According to primary author, Professor Austin Stack, Foundation Chair of Medicine at University of Limerick Graduate Entry Medical School, and Consultant Nephrologist at University Hospital Limerick, "the transferrin saturation ratio" is a commonly used blood test to assess the amount of iron in a patient. Low levels of transferrin saturation ratio generally indicate iron deficiency, while high levels;-traditionally > 50% indicate an excess of iron, which can be detrimental to health. High levels usually occur in states of iron overload like haemochromatosis, multiple blood transfusions and cirrhosis. There is some uncertainly as to what the optimal levels of transferrin saturation ratio are to maintain normal health, and while some studies to date have shown that low levels are associated with elevated death risk, others have suggested the contrary."
In this study of 15, 823 adults from the Third National Health and Nutrition Examination Survey (NHANES III) conducted from 1988 to 1994 in the US and with follow-up 2006, the research team sought to examine in detail the risks associated with transferrin saturation ratio and determine the optimal levels that were associated with best survival.
"In this very large population-based study, we found that individuals at both ends of the spectrum-people with very high and very low levels were at increased risk of death" said Professor Stack. This pattern of association was what we call a j-shaped relationship. We found that adults with the lowest levels of transferrin saturation ratio (heart disease, diabetes, and poor socioeconomic status, indicators that might have accounted for the higher rates of death. Yet, when we accounted for these factors in our analysis, low levels continued to predict higher death risk."

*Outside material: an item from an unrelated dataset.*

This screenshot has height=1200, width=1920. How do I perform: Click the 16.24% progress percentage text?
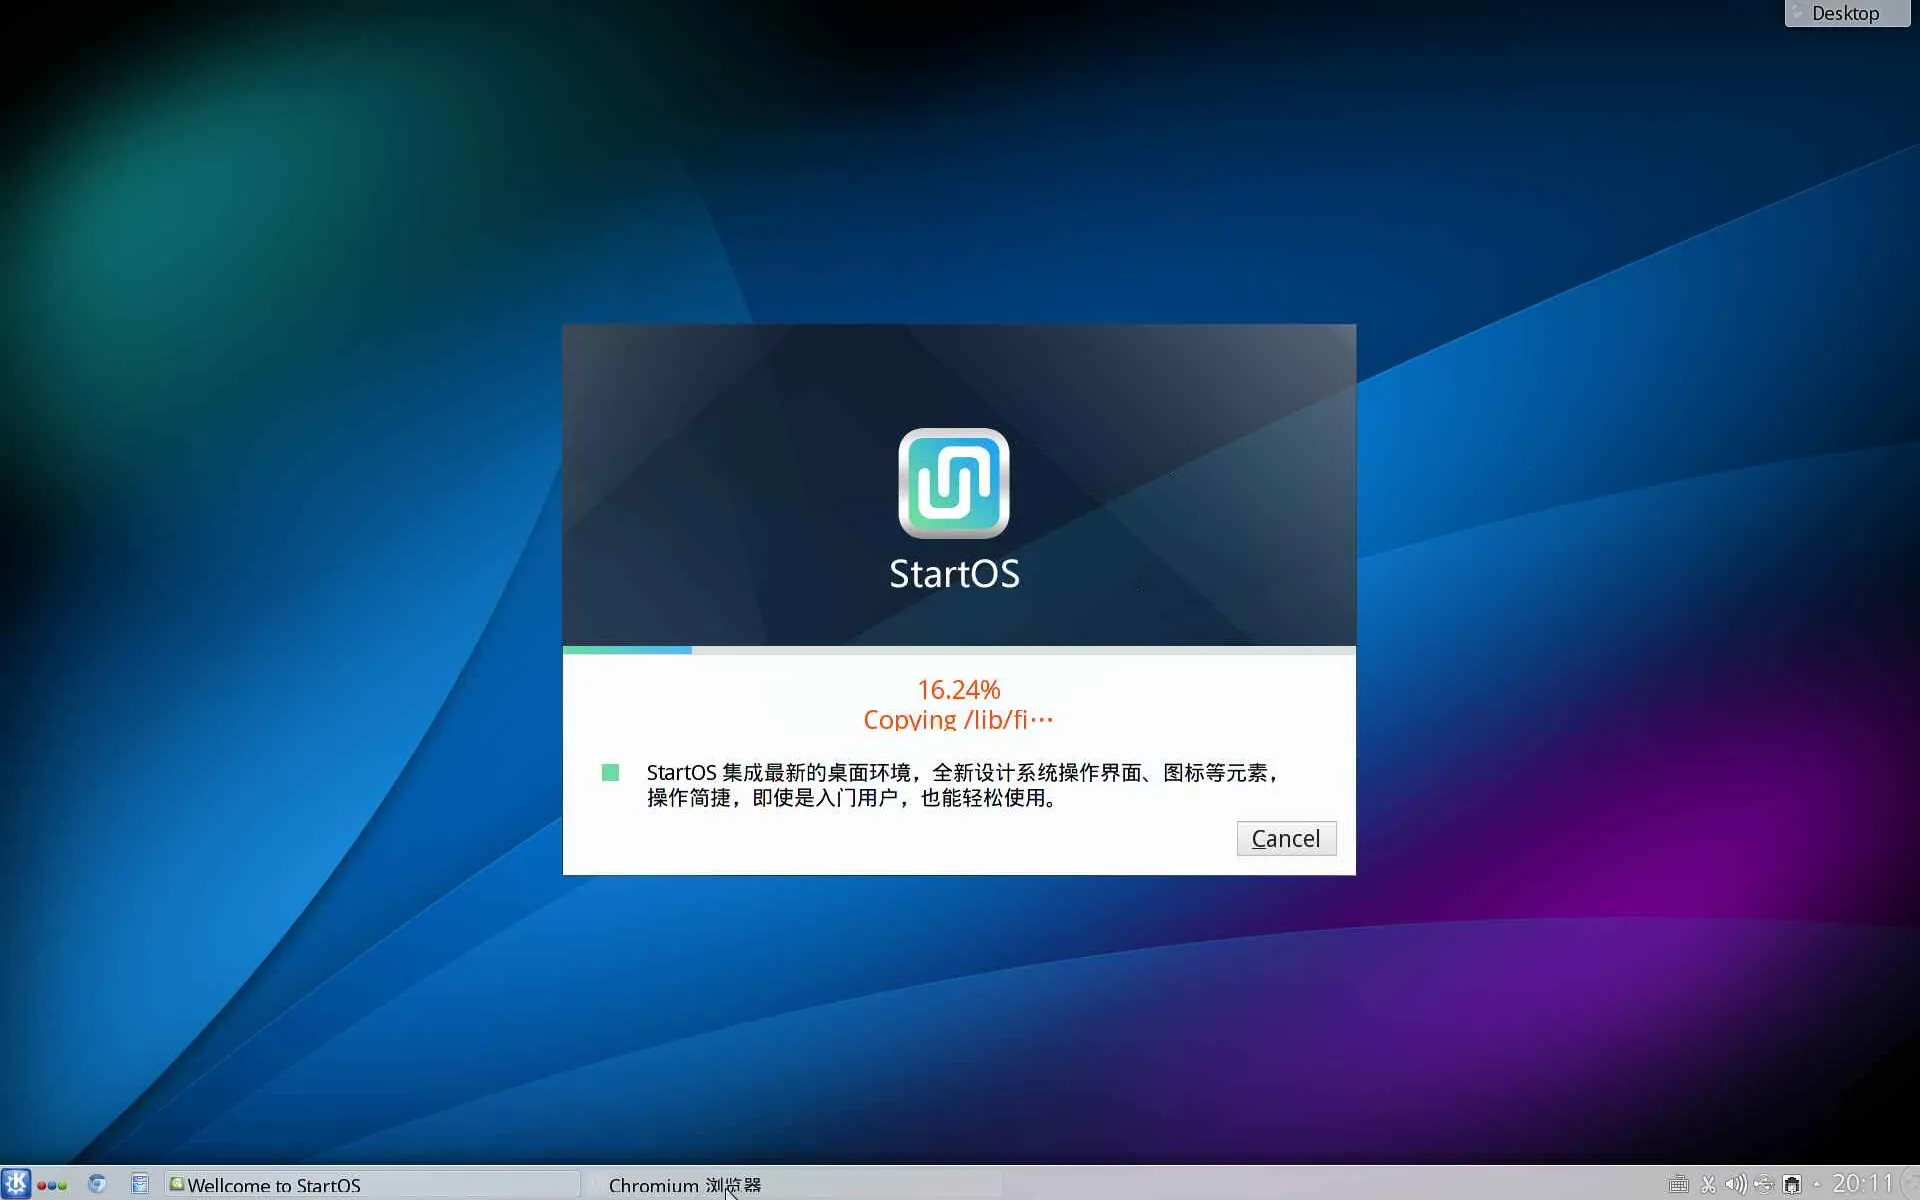958,689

"What was even more surprising, was that adults who had high transferrin saturation ratio > 31% also experienced higher rates of death, a relationship that was not accounted for by levels of inflammation or other medical conditions."
"When we looked at the relationship between transferrin saturation and deaths from cardiovascular disease, the results were even more striking. A low transferrin saturation ratio less than 17.5 % increased the risk of cardiovascular death by over 200% while a higher TSAT level above 31% increased the risk by almost 60%" said Dr John Ferguson PhD, biostatistician and senior author of the study.
"We believe that these results have important practical implications for the wider medical community" said Professor Stack. Our analysis suggests that the optimal transferrin saturation range for patient survival should be between 23% to 40% and that careful clinical assessment is warranted for patients with low and high levels in order to identify states of iron deficiency or iron excess. Our study demonstrates that transferrin saturation ratio is a useful prognostic tool in assessing a patient's health and while we support the correction of low transferrin saturation levels in the general population, we would also advise caution against excessive iron loading to levels beyond 40%.
The study 'Transferrin Saturation Ratio and Risk of Total and Cardiovascular Mortality in the General Population' is published by Quarterly Journal of Medicine (QJM): An International Journal of Medicine and authored by Austin G. Stack MD MSc, Arif I. Mutwali MBBS, Hoang T. Nguyen PhD, Cornelius J. Cronin MBBCh, Liam F. Casserly MBBCh MSc, John Ferguson PhD
The Graduate Entry Medical School is leading a number of national and international projects to evaluate the health status and clinical outcomes for patients with chronic disease in order to improve patient outcomes. The study was performed at the Graduate Entry Medical School in collaboration with the Departments of Nephrology and Internal Medicine, University Hospital Limerick.